# Transition from textured plaster to new drywall in basement stairwell?



## Dustball (Jul 7, 2006)

Does anyone have any pictures or ideas for transitioning from an existing sand/grit textured plaster wall to new sheetrock directly below for a new basement stairwell?

Here's a pic before the framing and new stairs went up. You can see where the existing textured wall stops at the I-beam. That I-beam on the right is a PITA to deal with. Basically the stairwell is already at 36" and I can't overlay the edges of the beam or I'll end up too narrow.

Thanks,
Dustin


----------



## MVH (Jun 24, 2007)

Back up in New England, all we did was use a 1x2 in the transition. Not too many basements down here, although some of the higher end homes are starting to have them.

Mike


----------



## neolitic (Apr 20, 2006)

Have used a heavy base molding
with a routed "bead" or ogee profile
on the bottom edge.
If you have a problem with the beam
it would help to see a pic that's looking 
straight down the length of the beam.


----------



## Dustball (Jul 7, 2006)

I thought about the band around the perimeter but that would reduce the width of the stairwell at that point and I don't know if the inspector would approve of it.

I don't have an in-line picture but I threw together a quick sketch to show it. I screwed a piece of 1-3/4" LSL lumber I had laying around to the beam to act as a backer for the sheetrock. It's the right thickness at the bottom edge but it sticks out too far at the top edge due to the beam tilt so I'll have to shave it down enough to get the sheetrock to sit flush with the plaster.

• **Data excerpt**:

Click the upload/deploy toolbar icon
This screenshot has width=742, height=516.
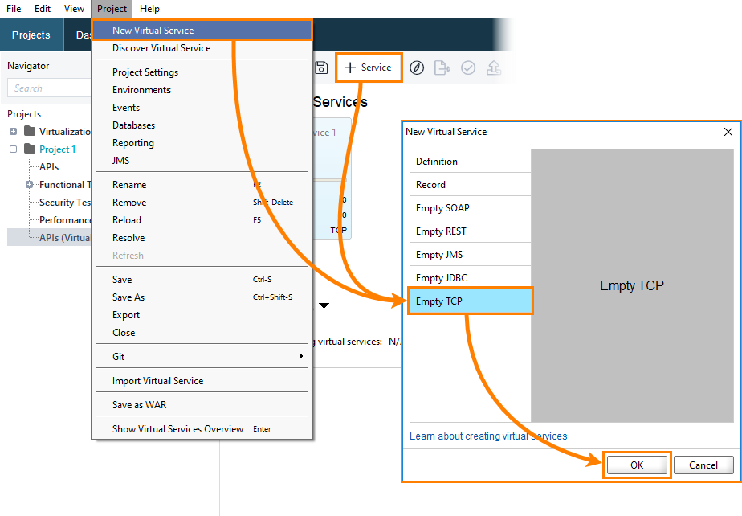[x=494, y=68]
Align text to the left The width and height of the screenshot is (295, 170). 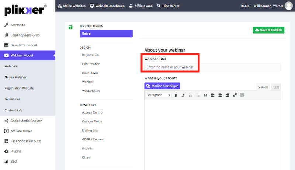(213, 95)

• **Brief**:
Answer these questions from the stairwell thread:
(a) How wide is the stairwell already?
(b) What did people in New England use in the transition, according to MVH?
(c) What thickness of LSL lumber was screwed to the beam as a backer?
The lines above come from a different source than the stairwell thread.

• **Worked answer**:
(a) 36"
(b) A 1x2
(c) 1-3/4"